#### YOUR TASK
Nothing but the lines from the one with "Given: Click the" through the final line of the entries should appear in the answer, copied exactly and without pictures.

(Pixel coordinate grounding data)
────────────────

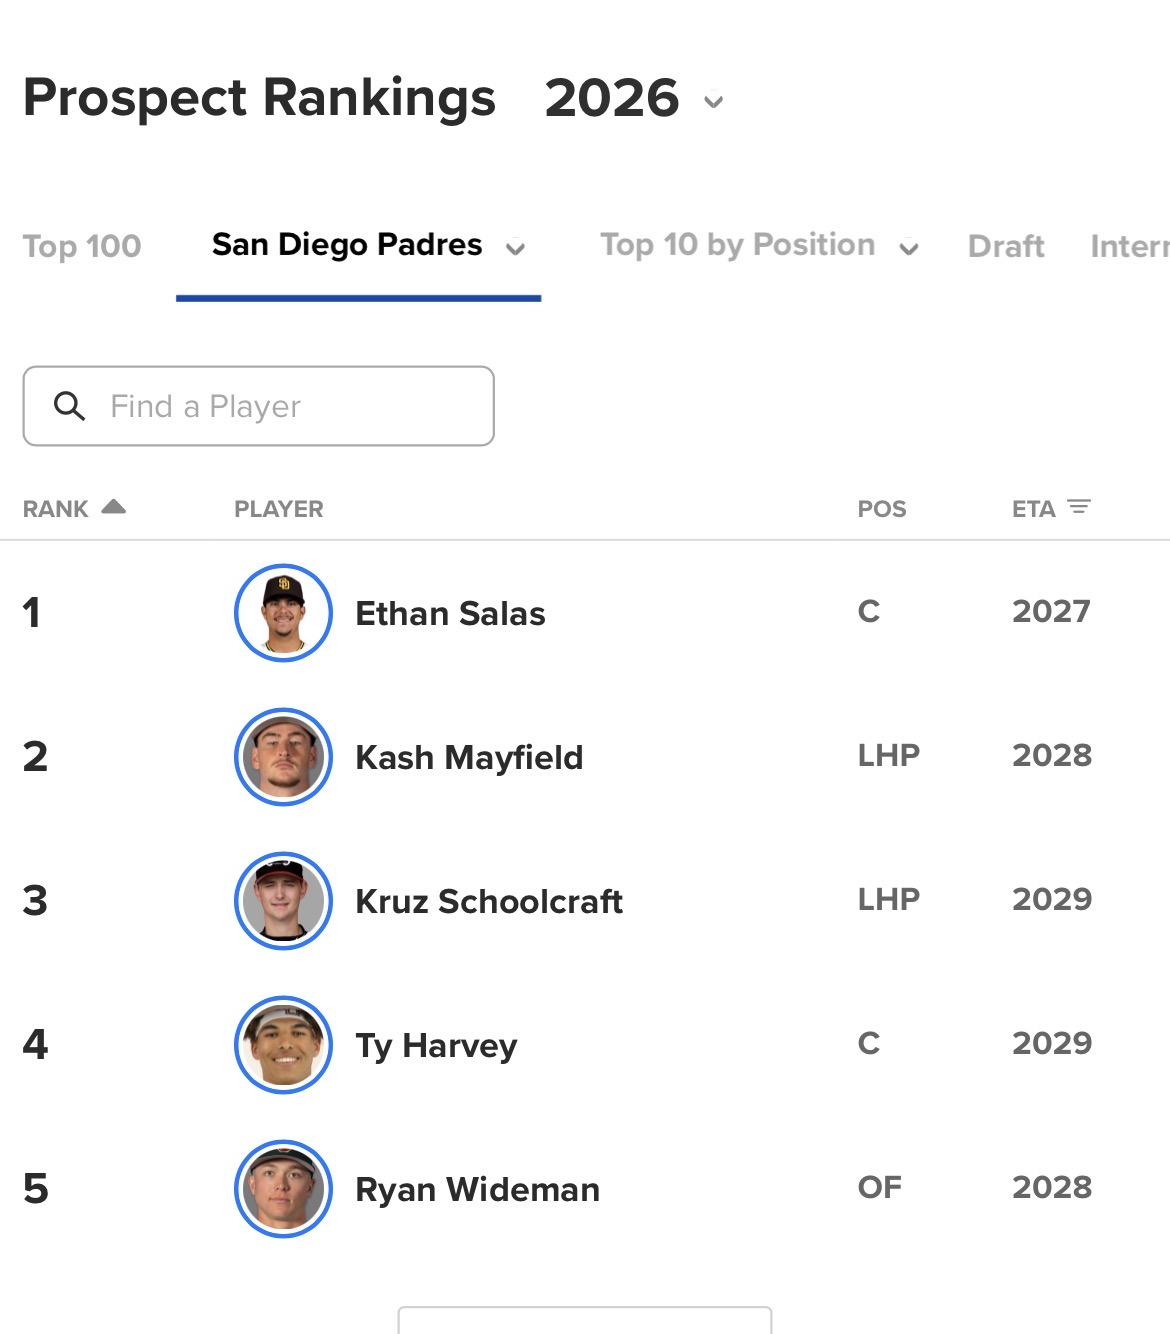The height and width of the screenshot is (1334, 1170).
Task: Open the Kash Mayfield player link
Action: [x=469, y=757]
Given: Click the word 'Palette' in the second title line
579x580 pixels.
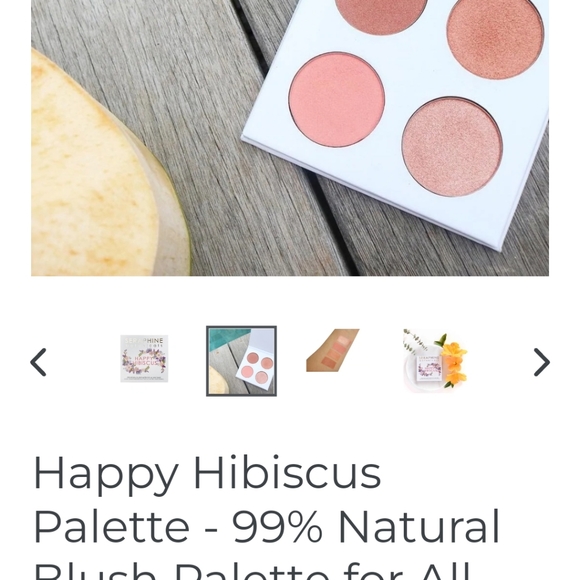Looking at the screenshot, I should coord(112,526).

────────────────

#### ANSWER TO THE PROBLEM
Given: Click the word 'Palette' in the second title line
579x580 pixels.
Looking at the screenshot, I should coord(112,526).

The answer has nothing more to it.